Sify called it a "very satisfying horror movie. The film works to a large extent because there is a level of acting here that's rarely seen in films in this genre. Simple filmmaking techniques like camera angles, keen concepts and fantastic sequencing to create a truly terrifying horror experience that is mostly free of blood and gore, makes it an edge-of-the-seat thriller". Sinndhuja Ramprasad of Silverscreen.in wrote, "The director's fascination for everything morbid is what drives the script. He's one of those artistes that paints penury in flattering colours, glorifies everything that is bare and poor, and gets lyrical with the dark and the dismal. Pisaasu is elementally Mysskin that way. It is dotted with the specially-abled, set against a grim canvas".

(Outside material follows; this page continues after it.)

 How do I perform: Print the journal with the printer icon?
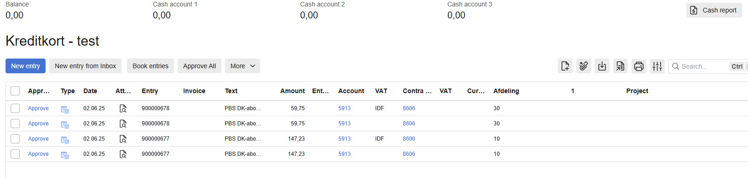[639, 66]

Anupama Subramanian of Deccan Chronicle gave 2.5 stars and wrote, "It may not scare you to death, but has interesting elements in it to keep you entertained. It is a different conceptualization of ghost and can be watched once for its novel experience". M. Suganth of The Times of India gave the film 3 stars out of 5 and wrote, "the film, the second half to be specific, suffers from the same problem as Naga's Anandhapurathu Veedu. Once we realize the attitude of the ghost towards the protagonist, it takes away quite a bit of the tension. We know he will remain unharmed and so, there is nothing to dread anymore, and horror films need an element of fear to keep the viewer on the edge of the seat. But, the climax compensates for this..."

=== Box office ===
Pisaasu released in 212 screens throughout Tamil Nadu and grossed ₹11.8 million on its first day, which was the best opening for a Mysskin film. Its opening weekend gross was estimated at ₹ 28.6 million. According to Sify, Pisaasu was one of the most profitable Tamil films of the year.

== Sequel ==
In 2020, a sequel titled Pisasu 2 was announced by Mysskin, produced by Rockfort Entertainment and starring Andrea Jeremiah and Rajkumar Pitchumani. Though filming began in December 2020 and was completed in September 2021, the film remains unreleased due to legal and financial issues.